▶ [DESCRIPTION OF THE TASK]:
Reproduce every one of the entries below word for word, without changing any character.

▶ [DATA SHOWN]:
------------------------------------------------

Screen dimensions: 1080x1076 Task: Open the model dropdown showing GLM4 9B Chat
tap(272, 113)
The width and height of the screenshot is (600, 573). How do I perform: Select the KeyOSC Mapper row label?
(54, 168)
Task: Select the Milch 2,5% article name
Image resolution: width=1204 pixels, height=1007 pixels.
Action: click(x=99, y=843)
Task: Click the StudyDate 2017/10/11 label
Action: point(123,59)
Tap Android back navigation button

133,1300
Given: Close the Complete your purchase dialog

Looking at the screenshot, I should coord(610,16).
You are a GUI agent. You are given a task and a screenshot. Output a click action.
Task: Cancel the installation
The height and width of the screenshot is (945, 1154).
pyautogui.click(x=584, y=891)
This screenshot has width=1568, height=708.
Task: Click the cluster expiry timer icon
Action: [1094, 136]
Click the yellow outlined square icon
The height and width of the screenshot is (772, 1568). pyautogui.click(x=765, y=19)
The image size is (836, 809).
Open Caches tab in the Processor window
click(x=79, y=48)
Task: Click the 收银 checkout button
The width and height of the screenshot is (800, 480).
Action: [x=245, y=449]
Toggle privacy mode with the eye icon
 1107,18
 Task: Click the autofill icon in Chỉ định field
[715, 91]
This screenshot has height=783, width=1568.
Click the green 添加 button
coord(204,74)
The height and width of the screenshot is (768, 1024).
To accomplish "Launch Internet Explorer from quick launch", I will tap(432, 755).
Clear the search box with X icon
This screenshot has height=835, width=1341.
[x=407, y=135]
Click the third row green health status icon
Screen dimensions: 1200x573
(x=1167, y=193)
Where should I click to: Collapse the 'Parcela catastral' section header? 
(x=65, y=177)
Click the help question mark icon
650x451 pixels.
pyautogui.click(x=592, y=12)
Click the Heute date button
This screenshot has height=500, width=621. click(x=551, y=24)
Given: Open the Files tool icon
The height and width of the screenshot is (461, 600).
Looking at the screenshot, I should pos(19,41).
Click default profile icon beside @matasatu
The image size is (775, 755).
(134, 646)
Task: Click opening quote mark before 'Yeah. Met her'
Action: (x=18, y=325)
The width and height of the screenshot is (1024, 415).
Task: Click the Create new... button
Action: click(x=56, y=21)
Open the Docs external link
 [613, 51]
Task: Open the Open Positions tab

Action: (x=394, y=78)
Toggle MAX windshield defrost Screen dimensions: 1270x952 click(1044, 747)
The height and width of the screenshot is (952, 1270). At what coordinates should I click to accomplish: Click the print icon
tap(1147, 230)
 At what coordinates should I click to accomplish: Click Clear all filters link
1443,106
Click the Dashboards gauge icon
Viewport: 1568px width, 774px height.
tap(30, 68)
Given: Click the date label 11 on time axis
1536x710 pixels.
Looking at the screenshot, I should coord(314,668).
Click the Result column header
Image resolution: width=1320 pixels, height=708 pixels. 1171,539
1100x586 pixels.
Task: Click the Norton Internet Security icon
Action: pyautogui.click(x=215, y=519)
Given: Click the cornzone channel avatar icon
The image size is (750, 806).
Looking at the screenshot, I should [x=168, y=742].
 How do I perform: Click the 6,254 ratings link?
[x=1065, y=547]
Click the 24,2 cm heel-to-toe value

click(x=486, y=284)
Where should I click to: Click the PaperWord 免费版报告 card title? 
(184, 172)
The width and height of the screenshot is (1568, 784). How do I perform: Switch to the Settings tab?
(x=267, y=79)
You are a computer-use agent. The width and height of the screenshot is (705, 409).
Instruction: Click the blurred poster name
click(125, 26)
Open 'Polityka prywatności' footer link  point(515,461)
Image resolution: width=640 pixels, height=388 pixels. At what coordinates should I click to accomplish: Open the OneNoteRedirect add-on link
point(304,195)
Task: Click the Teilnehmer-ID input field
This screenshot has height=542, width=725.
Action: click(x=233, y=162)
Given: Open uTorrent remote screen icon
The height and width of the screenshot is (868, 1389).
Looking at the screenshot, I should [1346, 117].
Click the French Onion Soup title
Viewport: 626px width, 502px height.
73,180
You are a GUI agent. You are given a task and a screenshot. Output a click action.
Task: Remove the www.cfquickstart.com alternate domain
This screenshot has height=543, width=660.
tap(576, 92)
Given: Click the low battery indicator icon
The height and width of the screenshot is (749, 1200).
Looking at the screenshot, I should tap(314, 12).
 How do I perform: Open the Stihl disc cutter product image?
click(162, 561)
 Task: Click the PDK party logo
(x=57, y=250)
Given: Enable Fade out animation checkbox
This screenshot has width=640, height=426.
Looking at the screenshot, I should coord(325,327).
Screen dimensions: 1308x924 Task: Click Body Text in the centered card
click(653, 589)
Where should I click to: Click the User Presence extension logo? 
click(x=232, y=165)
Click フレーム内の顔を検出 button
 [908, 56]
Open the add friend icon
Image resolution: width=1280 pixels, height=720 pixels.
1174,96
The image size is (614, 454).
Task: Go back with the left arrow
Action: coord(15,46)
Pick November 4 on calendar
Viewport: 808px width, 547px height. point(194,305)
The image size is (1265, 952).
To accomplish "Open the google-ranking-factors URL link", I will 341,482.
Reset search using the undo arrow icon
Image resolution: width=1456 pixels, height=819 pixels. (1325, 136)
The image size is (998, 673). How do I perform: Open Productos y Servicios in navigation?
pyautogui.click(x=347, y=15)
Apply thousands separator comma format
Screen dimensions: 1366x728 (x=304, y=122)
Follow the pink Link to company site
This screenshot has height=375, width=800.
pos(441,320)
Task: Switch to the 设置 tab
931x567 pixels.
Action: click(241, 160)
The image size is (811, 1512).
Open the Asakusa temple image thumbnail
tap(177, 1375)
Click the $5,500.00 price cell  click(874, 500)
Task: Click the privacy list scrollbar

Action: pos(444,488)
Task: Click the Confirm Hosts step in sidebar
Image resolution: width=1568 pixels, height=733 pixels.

------------------------------------------------

▶ [ANSWER TO THIS TASK]:
Screen dimensions: 1080x1076 Task: Open the model dropdown showing GLM4 9B Chat
tap(272, 113)
The width and height of the screenshot is (600, 573). How do I perform: Select the KeyOSC Mapper row label?
(54, 168)
Task: Select the Milch 2,5% article name
Image resolution: width=1204 pixels, height=1007 pixels.
Action: click(x=99, y=843)
Task: Click the StudyDate 2017/10/11 label
Action: point(123,59)
Tap Android back navigation button

133,1300
Given: Close the Complete your purchase dialog

Looking at the screenshot, I should coord(610,16).
You are a GUI agent. You are given a task and a screenshot. Output a click action.
Task: Cancel the installation
The height and width of the screenshot is (945, 1154).
pyautogui.click(x=584, y=891)
This screenshot has width=1568, height=708.
Task: Click the cluster expiry timer icon
Action: [1094, 136]
Click the yellow outlined square icon
The height and width of the screenshot is (772, 1568). pyautogui.click(x=765, y=19)
The image size is (836, 809).
Open Caches tab in the Processor window
click(x=79, y=48)
Task: Click the 收银 checkout button
The width and height of the screenshot is (800, 480).
Action: [x=245, y=449]
Toggle privacy mode with the eye icon
 1107,18
 Task: Click the autofill icon in Chỉ định field
[715, 91]
This screenshot has height=783, width=1568.
Click the green 添加 button
coord(204,74)
The height and width of the screenshot is (768, 1024).
To accomplish "Launch Internet Explorer from quick launch", I will tap(432, 755).
Clear the search box with X icon
This screenshot has height=835, width=1341.
[x=407, y=135]
Click the third row green health status icon
Screen dimensions: 1200x573
(x=1167, y=193)
Where should I click to: Collapse the 'Parcela catastral' section header? 
(x=65, y=177)
Click the help question mark icon
650x451 pixels.
pyautogui.click(x=592, y=12)
Click the Heute date button
This screenshot has height=500, width=621. click(x=551, y=24)
Given: Open the Files tool icon
The height and width of the screenshot is (461, 600).
Looking at the screenshot, I should pos(19,41).
Click default profile icon beside @matasatu
The image size is (775, 755).
(134, 646)
Task: Click opening quote mark before 'Yeah. Met her'
Action: (x=18, y=325)
The width and height of the screenshot is (1024, 415).
Task: Click the Create new... button
Action: click(x=56, y=21)
Open the Docs external link
 [613, 51]
Task: Open the Open Positions tab

Action: (x=394, y=78)
Toggle MAX windshield defrost Screen dimensions: 1270x952 click(1044, 747)
The height and width of the screenshot is (952, 1270). At what coordinates should I click to accomplish: Click the print icon
tap(1147, 230)
 At what coordinates should I click to accomplish: Click Clear all filters link
1443,106
Click the Dashboards gauge icon
Viewport: 1568px width, 774px height.
tap(30, 68)
Given: Click the date label 11 on time axis
1536x710 pixels.
Looking at the screenshot, I should coord(314,668).
Click the Result column header
Image resolution: width=1320 pixels, height=708 pixels. 1171,539
1100x586 pixels.
Task: Click the Norton Internet Security icon
Action: pyautogui.click(x=215, y=519)
Given: Click the cornzone channel avatar icon
The image size is (750, 806).
Looking at the screenshot, I should [x=168, y=742].
 How do I perform: Click the 6,254 ratings link?
[x=1065, y=547]
Click the 24,2 cm heel-to-toe value

click(x=486, y=284)
Where should I click to: Click the PaperWord 免费版报告 card title? 
(184, 172)
The width and height of the screenshot is (1568, 784). How do I perform: Switch to the Settings tab?
(x=267, y=79)
You are a computer-use agent. The width and height of the screenshot is (705, 409).
Instruction: Click the blurred poster name
click(125, 26)
Open 'Polityka prywatności' footer link  point(515,461)
Image resolution: width=640 pixels, height=388 pixels. At what coordinates should I click to accomplish: Open the OneNoteRedirect add-on link
point(304,195)
Task: Click the Teilnehmer-ID input field
This screenshot has height=542, width=725.
Action: click(x=233, y=162)
Given: Open uTorrent remote screen icon
The height and width of the screenshot is (868, 1389).
Looking at the screenshot, I should [1346, 117].
Click the French Onion Soup title
Viewport: 626px width, 502px height.
73,180
You are a GUI agent. You are given a task and a screenshot. Output a click action.
Task: Remove the www.cfquickstart.com alternate domain
This screenshot has height=543, width=660.
tap(576, 92)
Given: Click the low battery indicator icon
The height and width of the screenshot is (749, 1200).
Looking at the screenshot, I should tap(314, 12).
 How do I perform: Open the Stihl disc cutter product image?
click(162, 561)
 Task: Click the PDK party logo
(x=57, y=250)
Given: Enable Fade out animation checkbox
This screenshot has width=640, height=426.
Looking at the screenshot, I should coord(325,327).
Screen dimensions: 1308x924 Task: Click Body Text in the centered card
click(653, 589)
Where should I click to: Click the User Presence extension logo? 
click(x=232, y=165)
Click フレーム内の顔を検出 button
 [908, 56]
Open the add friend icon
Image resolution: width=1280 pixels, height=720 pixels.
1174,96
The image size is (614, 454).
Task: Go back with the left arrow
Action: coord(15,46)
Pick November 4 on calendar
Viewport: 808px width, 547px height. point(194,305)
The image size is (1265, 952).
To accomplish "Open the google-ranking-factors URL link", I will 341,482.
Reset search using the undo arrow icon
Image resolution: width=1456 pixels, height=819 pixels. (1325, 136)
The image size is (998, 673). How do I perform: Open Productos y Servicios in navigation?
pyautogui.click(x=347, y=15)
Apply thousands separator comma format
Screen dimensions: 1366x728 (x=304, y=122)
Follow the pink Link to company site
This screenshot has height=375, width=800.
pos(441,320)
Task: Switch to the 设置 tab
931x567 pixels.
Action: click(241, 160)
The image size is (811, 1512).
Open the Asakusa temple image thumbnail
tap(177, 1375)
Click the $5,500.00 price cell  click(874, 500)
Task: Click the privacy list scrollbar

Action: pos(444,488)
Task: Click the Confirm Hosts step in sidebar
Image resolution: width=1568 pixels, height=733 pixels.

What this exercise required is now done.